Men could soon be popping contraceptive pills made of plants if the results of experiments carried out at Rajasthan University are anything to go by.
The zoology department of the university has been experimenting on rats for the last five years and the results have been encouraging.
"We want to develop a safe, cheap and reversible orally active male contraceptive agent from traditional medicinal plants which will have no side effects," said P.C. Mali, assistant professor at the university`s zoology department.
He said the experiments were at a preliminary stage but results so far have been very promising. "It will take some years to experiment it on humans," Mali said.
The plants being used for the research are scientifically known as citrullus colocynthis, maytenus emargineta and peganum harmala.
Citrullus colocynthis is a common type of weed found in the sandy lands of northwestern and central India and is also known as tumba, colocynth, gardmuda or Indian wild gourd.
Maytenus emargineta, known as kankeram, is a small, compact tree with purple branches with leaves and flowers on the spines. It is commonly found in the open fields of semi-arid areas.
Peganum harmala L. belongs to the zygophyllaceae (ruteaceae) family and is also known as Gandhaya and wild Rue. The plant is distributed over semi-arid areas of the Middle East and North Africa, northwestern India, Jammu and Kashmir, Haryana and Rajasthan.
All these plants have necessary ingredients to control male fertility.

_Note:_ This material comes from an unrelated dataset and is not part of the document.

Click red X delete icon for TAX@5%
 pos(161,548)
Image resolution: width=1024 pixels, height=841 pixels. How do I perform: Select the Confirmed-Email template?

Interestingly, these plants are found in abundance in Rajasthan and are currently being used only as fuel.
Mali said the objective of the study is to find a reversible contraceptive from traditional medicinal plants, which interferes with the production of sperms and morphological structures.
"After successfully testing it on rats, we will test it on rabbits and monkeys. Then if everything goes fine, it will be tested on humans," Mali said.
Rajasthan University, established in 1947, has 36 postgraduate departments, 15 research centres, six colleges and 500 affiliated colleges spanning six districts.